Abitava nel Vietnam del Sud durante il conflitto con il Nord comunista. Viveva con la famiglia contadina povera e con la costante pressione dei creditori. Una famiglia buddista con rigorose regole morali. Il padre era tornato ferito da poco dal fronte, e lei sola con la madre e la sorella Quỳnh di diciassette anni dovevano provvedere al mantenimento. Vennero introdotte da un’amica nell’ambiente della prostituzione delle ragazze di Saigon di nascosto dai genitori.


Quando arrivarono al bar Hollywood, Trang e Quỳnh si resero conto che non si trattava di limitarsi a bere un tè coi soldati americani, così come le aveva raccontato, ingannandole, l'amica Hân. L’Hollywood Bar era un vero e proprio bordello. Un bordello moderno, buio, fumoso e inquietante, fatto di luci soffuse. La mezzana le mise brutalmente di fronte alla cruda realtà e i loro sogni si infransero miseramente, risucchiate in un vortice di violenza e sopraffazione.


“Dove vola la polvere” è soprattutto un romanzo sociale, nel quale vengono affrontate con garbo diverse tematiche, evitando di edulcorare la realtà e le dinamiche relazionali: quella delle discriminazioni razziali in un Vietnam crocevia di etnie diverse, non solo nei confronti degli amerasiatici, ma anche degli scuri khmer del sud. Viene affrontata la piaga della prostituzione anche minorile, soprattutto nei contesti bellici, assai diffusa in estremo oriente. 


È anche una storia che narra del dilagare della corruzione in ogni ambito della vita civile, in completa assenza della certezza dei diritti; di vittime occupate a schivare i truffatori, intenti a spillare soldi ad amerasiatici in cerca dei genitori, oppure a ragazze in cerca di americani che le sposino e le strappino alla miseria; della violenza dei soldati americani e dei vietcong; dell'orrore del napalm e del defoliante; di militari USA simili a zombie svuotati dalla guerra di qualsiasi spirito vitale; e della nostalgia per un mondo perduto.

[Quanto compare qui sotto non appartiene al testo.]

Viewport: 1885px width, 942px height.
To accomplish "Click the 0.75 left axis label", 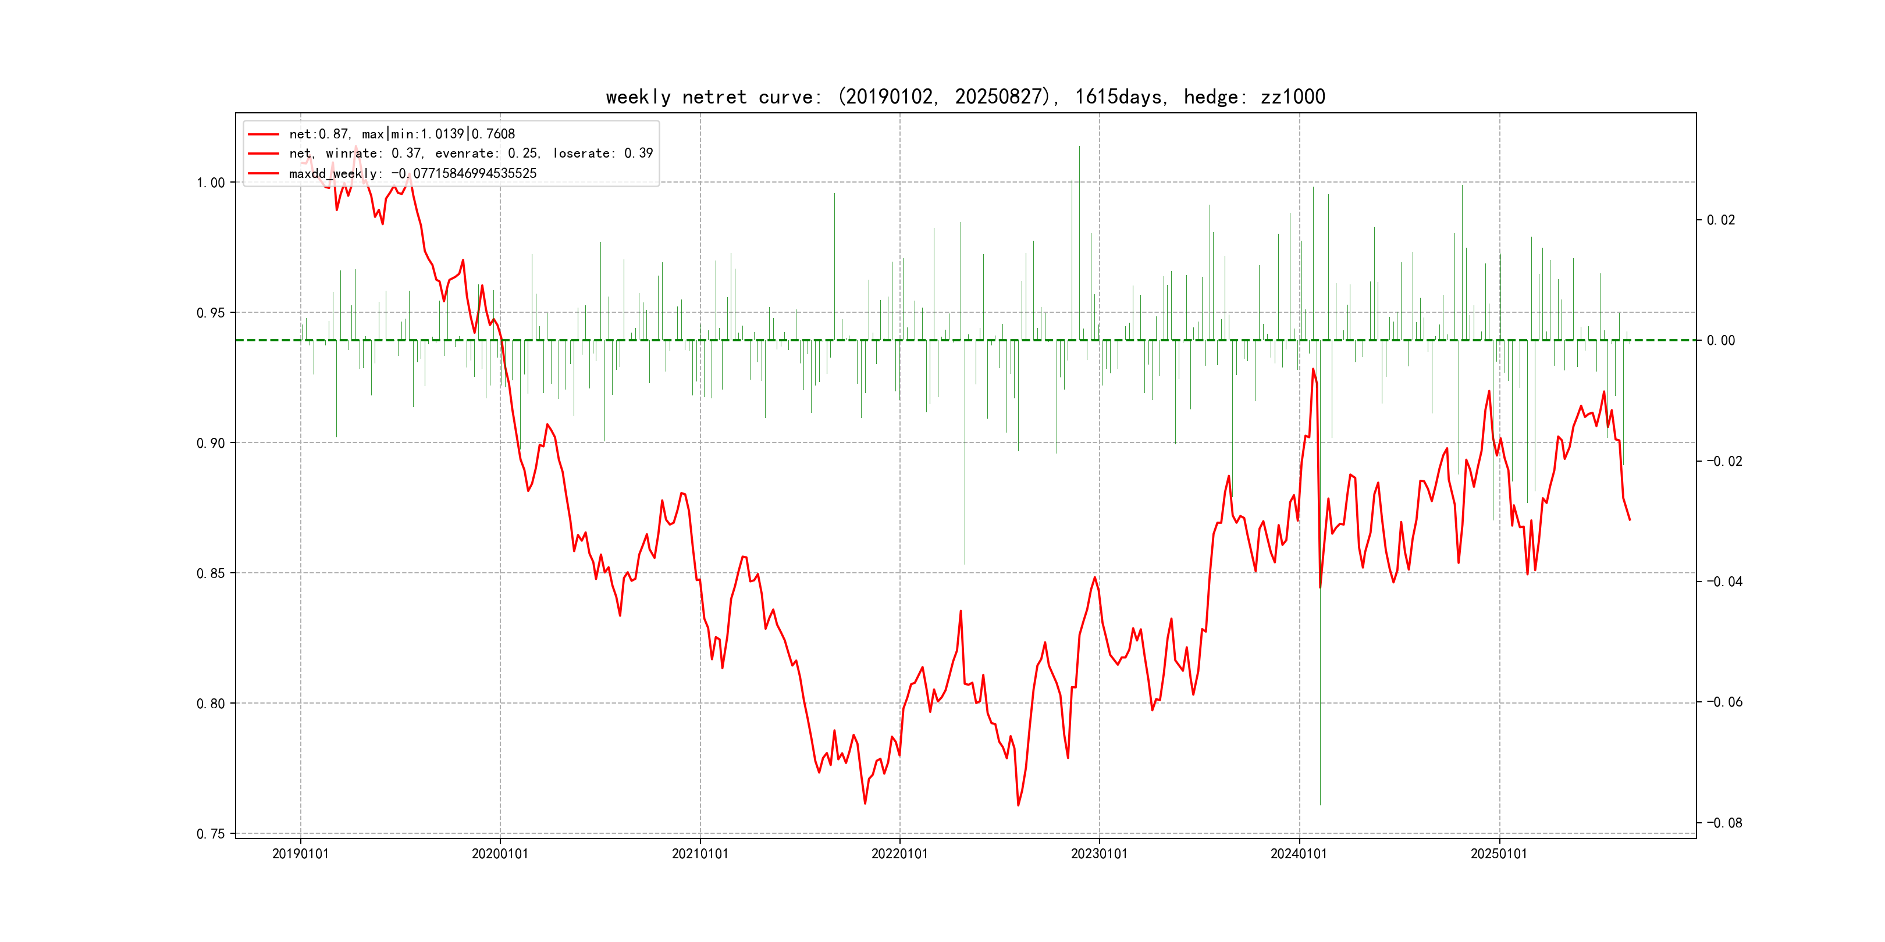I will (210, 834).
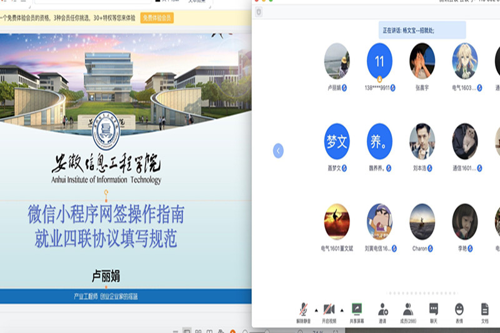Select Charon's participant avatar
Screen dimensions: 500x333
(x=422, y=221)
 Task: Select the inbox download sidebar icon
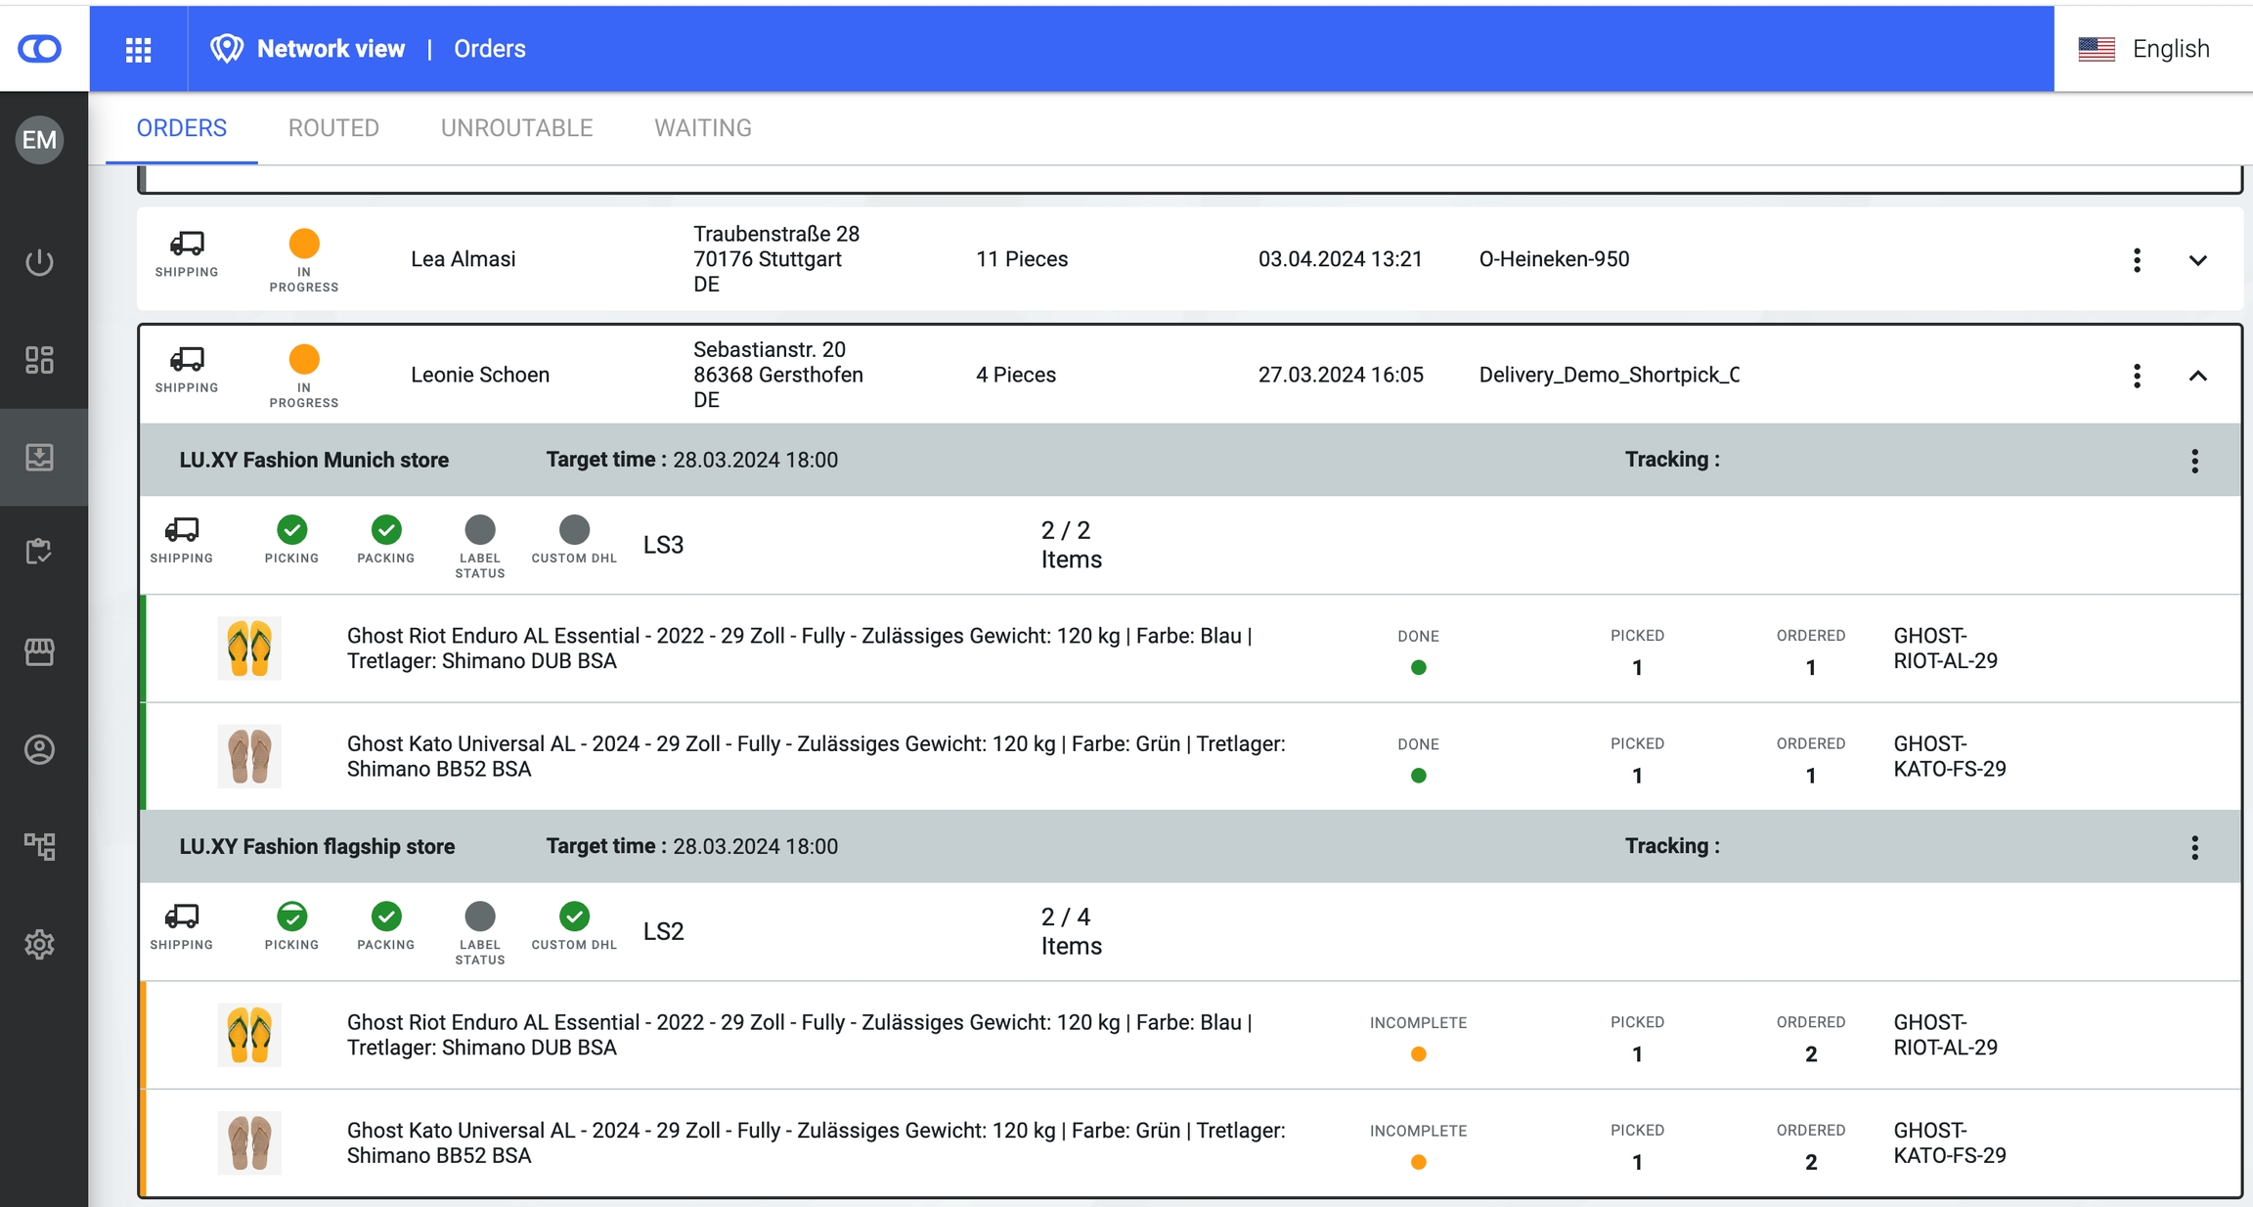tap(39, 457)
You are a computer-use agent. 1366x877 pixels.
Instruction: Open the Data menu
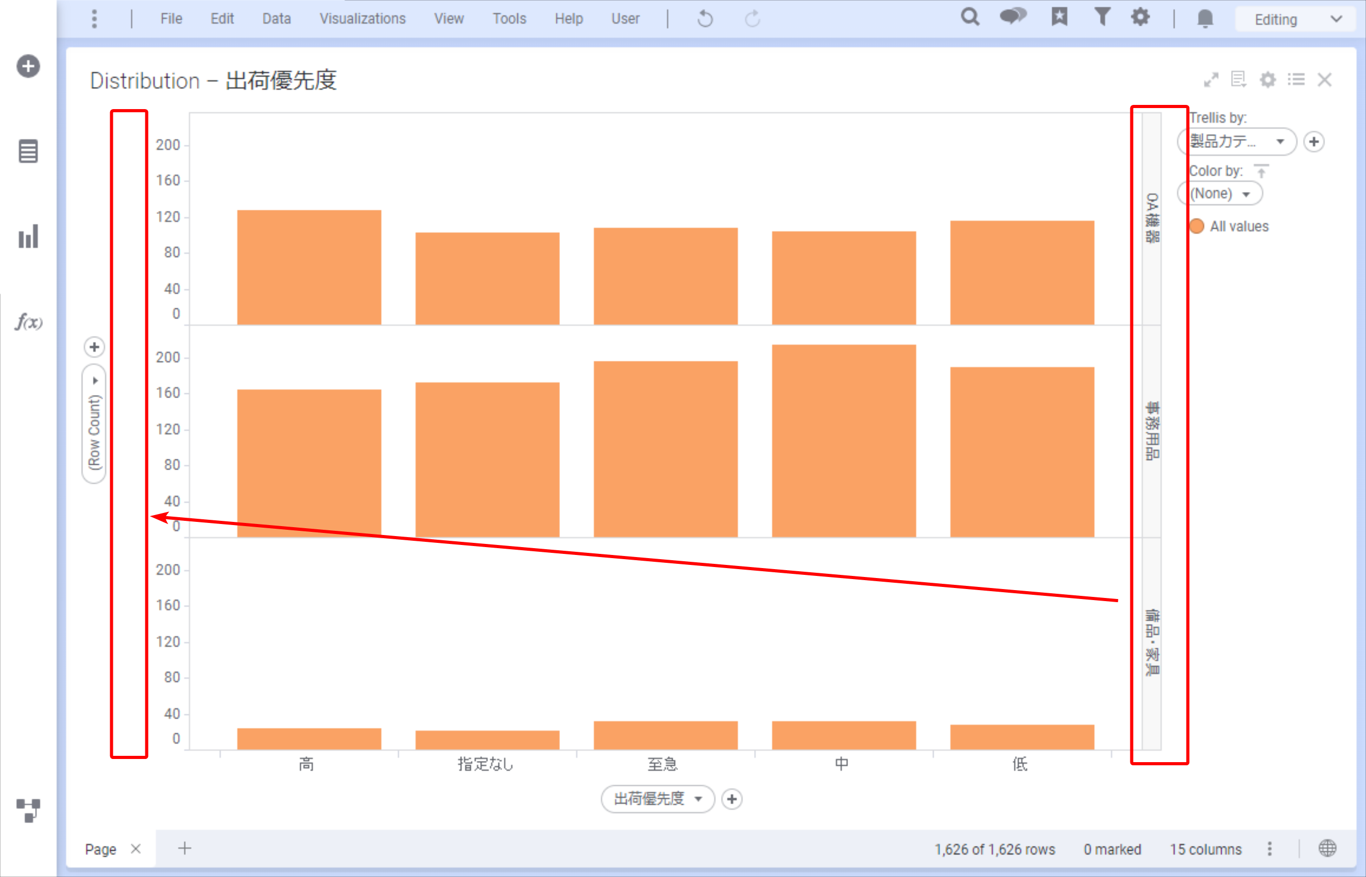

Un momento topico del romanzo è la commovente conversazione tra Dan, reduce americano, il figlio di un reduce nordvietnamita, ora malato di alzheimer, e un reduce sudvietnamita.

La scrittrice non risparmia critiche agli aspetti politici, sociali, economici e culturali del regime comunista attuale.


Ciononostante, è un romanzo fatto anche di luce, degli affascinanti paesaggi di quel remoto paese, delle luci e dei moderni edifici di Saigon, degli odori, del candore dei suoi abitanti. È una storia di dolcezza, di amore e di illusione, con qualche bel colpo di scena, una storia in cui è assai percepibile la fine sensibilità della scrittrice.